Paul, on a serious note. How do you process this type of material? Is it soft when removed from the mud? What kind of drying time and how is it done? Is the color like spalting or just a "chemical" color change in the material? Lastly will this stuff need stabilizing to be useful.

Sorry, sign me of as Mr. Questions.....

Reactions: Like 1 | Funny 1


----------



## Paul Veerkamp

NeilYeag said:


> Paul, on a serious note. How do you process this type of material? Is it soft when removed from the mud? What kind of drying time and how is it done? Is the color like spalting or just a "chemical" color change in the material? Lastly will this stuff need stabilizing to be useful.
> 
> Sorry, sign me of as Mr. Questions.....

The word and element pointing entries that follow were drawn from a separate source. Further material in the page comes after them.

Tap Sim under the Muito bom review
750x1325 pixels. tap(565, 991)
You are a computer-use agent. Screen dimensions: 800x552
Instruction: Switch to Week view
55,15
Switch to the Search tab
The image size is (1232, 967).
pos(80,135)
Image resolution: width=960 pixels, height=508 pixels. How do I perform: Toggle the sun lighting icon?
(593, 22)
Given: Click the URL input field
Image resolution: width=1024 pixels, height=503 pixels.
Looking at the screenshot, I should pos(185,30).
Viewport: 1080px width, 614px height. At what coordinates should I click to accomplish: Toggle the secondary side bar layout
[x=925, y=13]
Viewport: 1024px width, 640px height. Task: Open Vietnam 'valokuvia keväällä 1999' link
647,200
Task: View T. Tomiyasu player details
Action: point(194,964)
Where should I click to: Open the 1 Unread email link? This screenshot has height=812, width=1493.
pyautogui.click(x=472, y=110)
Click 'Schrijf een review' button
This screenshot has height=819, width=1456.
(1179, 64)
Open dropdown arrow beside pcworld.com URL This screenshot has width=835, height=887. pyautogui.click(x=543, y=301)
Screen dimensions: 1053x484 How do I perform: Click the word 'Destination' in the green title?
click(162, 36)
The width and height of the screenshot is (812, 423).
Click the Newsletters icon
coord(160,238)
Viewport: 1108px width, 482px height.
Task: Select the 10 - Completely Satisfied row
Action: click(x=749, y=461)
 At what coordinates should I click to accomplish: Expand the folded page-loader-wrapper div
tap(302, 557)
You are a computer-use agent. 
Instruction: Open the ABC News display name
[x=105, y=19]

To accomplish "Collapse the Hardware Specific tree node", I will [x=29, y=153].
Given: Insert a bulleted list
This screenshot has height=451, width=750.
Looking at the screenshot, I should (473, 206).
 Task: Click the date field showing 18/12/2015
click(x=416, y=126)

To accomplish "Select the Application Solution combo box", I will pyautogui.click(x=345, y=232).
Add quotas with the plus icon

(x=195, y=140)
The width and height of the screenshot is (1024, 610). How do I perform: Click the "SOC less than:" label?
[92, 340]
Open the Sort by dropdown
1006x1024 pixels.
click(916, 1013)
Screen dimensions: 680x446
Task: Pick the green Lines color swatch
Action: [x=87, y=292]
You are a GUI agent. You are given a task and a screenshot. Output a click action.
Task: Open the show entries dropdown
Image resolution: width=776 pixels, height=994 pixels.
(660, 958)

I cut into smaller, manageable pieces with my chainsaw first. Then off to the shop bandsaw. Yes this wood is much softer as super wet out of the mud fresh. Air drying time is 1” per year so the thicker the piece the longer to air dry. Vaccum drying takes about 1 day per 1/2”. I have no idea how Mother Nature turns the wood green but it is all natural colors. And last answer to your questions. I have found it’s a waste of time to stabilize osage, green or yellow it is hard wood. Hope these answers help

Reactions: Informative 1


----------



## Tim Carter

OK at $12/cubic inch, I can't play. I'd love to work with it but can't afford it.

Reactions: Like 1


----------



## Paul Veerkamp

I just received a few hybrids today.

Reactions: Like 2 | EyeCandy! 3


----------



## ClintW

I would sell it bulk to veneer maker, most people can get access to it.

Reactions: Like 1


----------



## ripjack13

I moved this here. When you're ready to sell some of it, please make a new topic.

Reactions: Like 3 | Agree 1


----------